Hermann made you believe in the project and he oozed a sense of vision. He didn’t always say much, but I always had a sense of him thinking big, thinking beyond the details. He was confident in himself, to be sure. But my experience was that he made me and all my colleagues feel confident, he helped us believe that we were really good and could could achieve the goal. In the case of the Active Book, it was too much. We were trying to make Objective Oriented Programming (then we used Smalltalk), now common place, work on hardware that just didn’t have the grunt. A short lived skunk project to rewrite all the software in C never quite came off. But the vision was always fantastic. It was a privilege and a delight to work on the Active Book project. Or it was, until the directors decide to sell up and move on. With the advent of the iPhone, the hardware has caught up with the vision. That was the kind of product we were shooting for.

The BBC film mixed drama with historical footage including stills of computer magazines that I remember buying at WH Smiths and poring over for hours. The pub in which the characters met, the Baron of Beef, was once run by the father of a school friend. I went to parties there as small child and, later, as a teenager, drank the occasional pint.

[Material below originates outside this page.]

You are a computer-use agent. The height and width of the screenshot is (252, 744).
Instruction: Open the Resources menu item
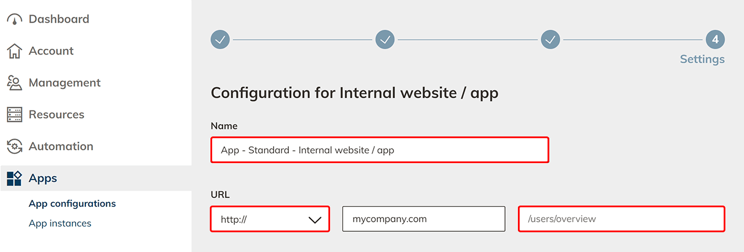tap(56, 115)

Watching the film, I grew nostalgic for the friends and colleagues that were not portrayed. Paul Bond, the big brain behind the Z88 and the Active Book, was a mentor and a role model for the late teenage me. He once took me flying in his Cessna. As exciting as that was, and it was exciting, the battle to break his software and to persuade him to accept some of my user interface ideas, was even more exhilarating. With a bigger canvas, Paul would have been at the edge of this drama. As would, I suspect, Eric the wireman, who shocked me with his homophobia at an age where I lacked the confidence to protest and, indeed, in an age where such protest was much more of a challenge. Perhaps further out of this drama’s brief, not least because further forward in time, I thought of other good friends, such as Jamie, whose Scottishness seemed so exotic to me then, and Martin, with whom I shared Thatcher’s passing – a delight for me and a disappointment for him. Most of all, the show made me remember how exciting it was to be making new things. And, of course, it still is.